▶ **DESCRIPTION OF THE TASK**: With pictures left out, output exactly the lines from the line holding "Where should I" through the end of the data, both included.
◇ ◇ ◇ ◇
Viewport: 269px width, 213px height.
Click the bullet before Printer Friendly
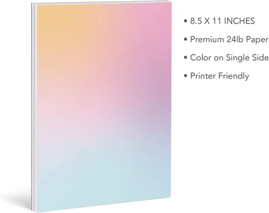click(186, 76)

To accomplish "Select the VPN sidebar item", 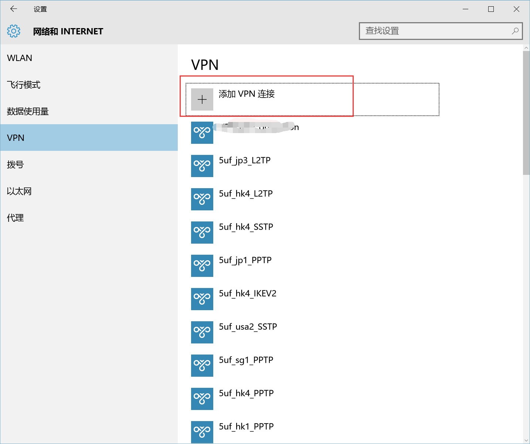I will point(16,138).
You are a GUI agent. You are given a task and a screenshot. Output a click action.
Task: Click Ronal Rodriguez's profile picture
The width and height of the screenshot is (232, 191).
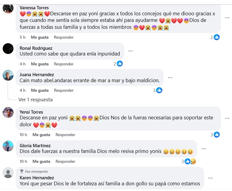coord(8,48)
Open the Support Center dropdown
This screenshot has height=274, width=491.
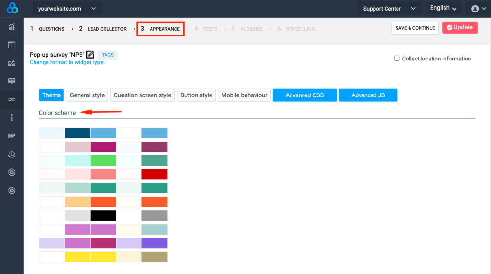tap(389, 9)
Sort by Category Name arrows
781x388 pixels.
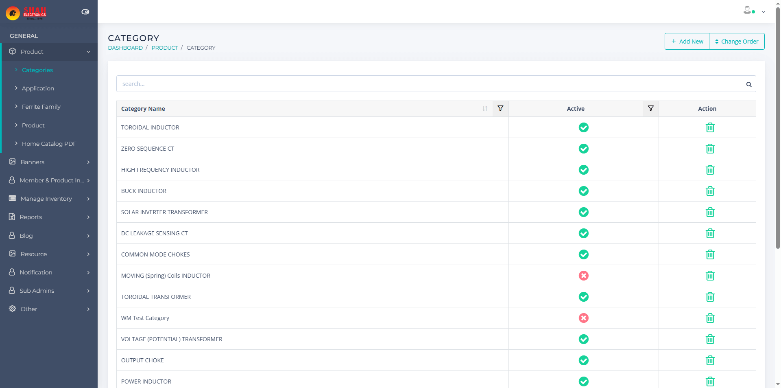[x=484, y=109]
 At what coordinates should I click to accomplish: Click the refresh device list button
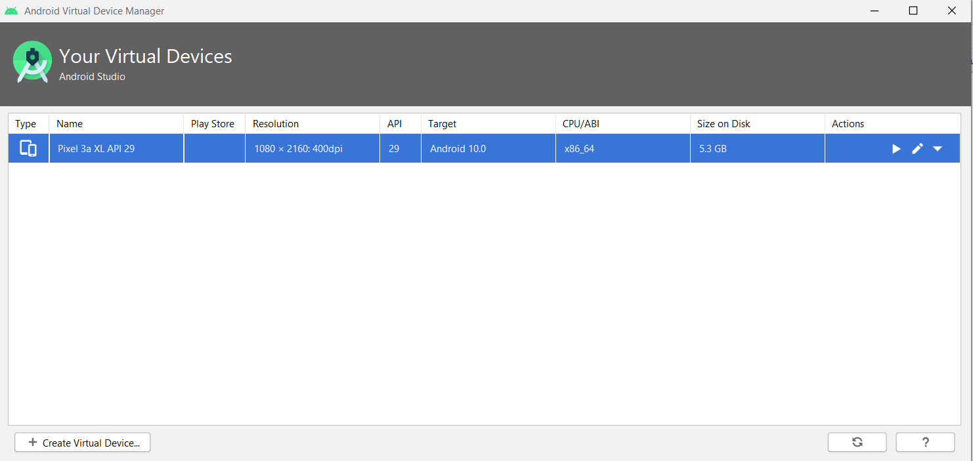click(x=857, y=443)
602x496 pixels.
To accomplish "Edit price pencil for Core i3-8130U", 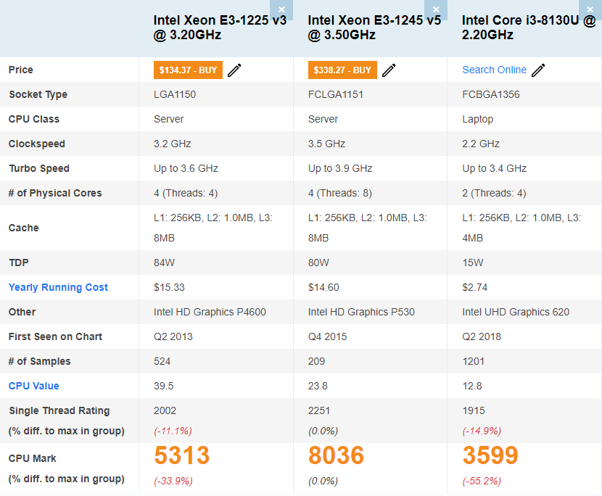I will click(x=538, y=70).
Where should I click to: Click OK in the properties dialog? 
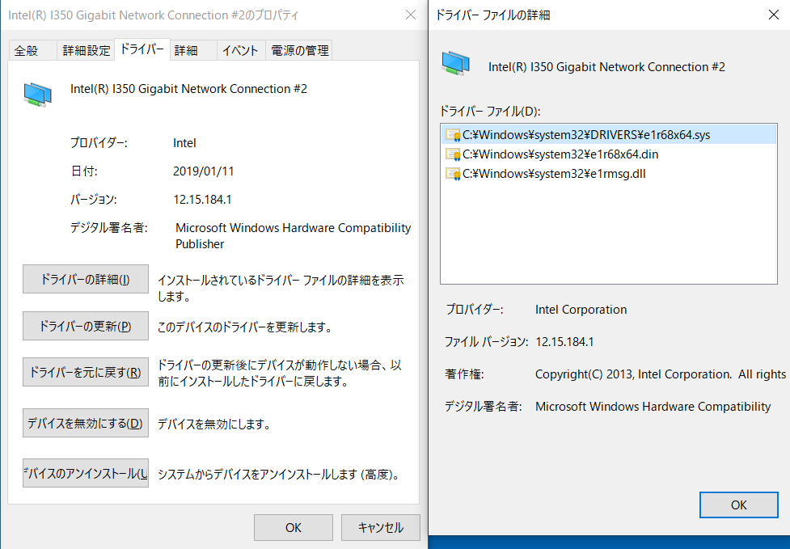tap(293, 527)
◇ ◇ ◇ ◇
▶ **YOUR SOLUTION**:
Where should I click to: Click OK in the properties dialog? 
tap(293, 527)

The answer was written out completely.